Cet ancien conseiller municipal MPF de Versailles n’accorde aucun espoir au FN qu’il juge trop social-étatiste. « Ni Juppé, ni Sarkozy, ni Marine Le Pen sont des candidats de la vraie droite, un boulevard s’ouvre pour un candidat patriote à la fois conservateur et raisonnablement libéral (pp. 219 – 220) ». L’auteur applaudit la tentative à Béziers de réunir une soi-disant « droite hors des murs » qui se planta magnifiquement dans une magnifique impasse conceptuelle, n’en déplaise à Patrick Buisson (3) et à François Bousquet (4). « Dans [d]es conditions politiques où les deux partis traditionnelles sont décrédibilisés sans véritable programme, où le troisième est dans un cul-de-sac stratégique par sa volonté de vouloir gagner seul et de se dédiaboliser, la naissance d’un nouveau parti Démos (signifie peuple en grec) serait possible. Il se situerait dans le cadre du système républicain en affichant sa volonté de mettre en place un véritable démocratie (pp. 217 – 218). » Il est étonnant – et même paradoxal – qu’un national-conservateur libéral se réfère ensuite à la formation populiste transversale mi-droite mi-gauche italien Mouvement Cinq Étoiles et aux forces populistes espagnoles de gauche radicale Podemos ! Il semble surtout attendre une personnalité charismatique, voire providentielle. Mais il n’y a pas de sauveur suprême ! Le Système l’a bien compris puisqu’il a fait surgir sur la scène politique l’artefact Macron pour sauver précisément cette république à bout de souffle. Mais est-il nécessaire de sauver la République ? Son destin n’est-il pas plutôt de se fondre dans un ensemble impérial européen identitaire, solidariste et enraciné crédible et révolutionnaire ?

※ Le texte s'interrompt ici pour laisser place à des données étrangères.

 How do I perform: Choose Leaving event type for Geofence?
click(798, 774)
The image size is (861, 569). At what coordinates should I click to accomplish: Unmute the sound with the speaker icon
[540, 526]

Sans entièrement partager l’intégralité des opinions de l’auteur, force est de constater que Euthanasier la République pour sauver la France ? offre quelques solutions de redressement. Alors pourquoi pas Audibert président cette année ?

Georges Feltin-Tracol

Références bibliographiques

1 : Jacob L. Talmon, Les origines de la démocratie totalitaire, Calmann-Lévy, 1966.

2 : Gérard Noiriel, Les origines républicaines de Vichy, Hachette, 1999.

3 : Patrick Buisson, La cause du peuple, Perrin, 2016.

4 : François Bousquet, La droite buissonnière, Le Rocher, 2017.

Jean-Noël Audibert, Euthanasier la République pour sauver la France ?, Éditions DMM (Dominique Martin Marin : BP 263, 86000 Poitiers), 2015, 257 p., 22 €.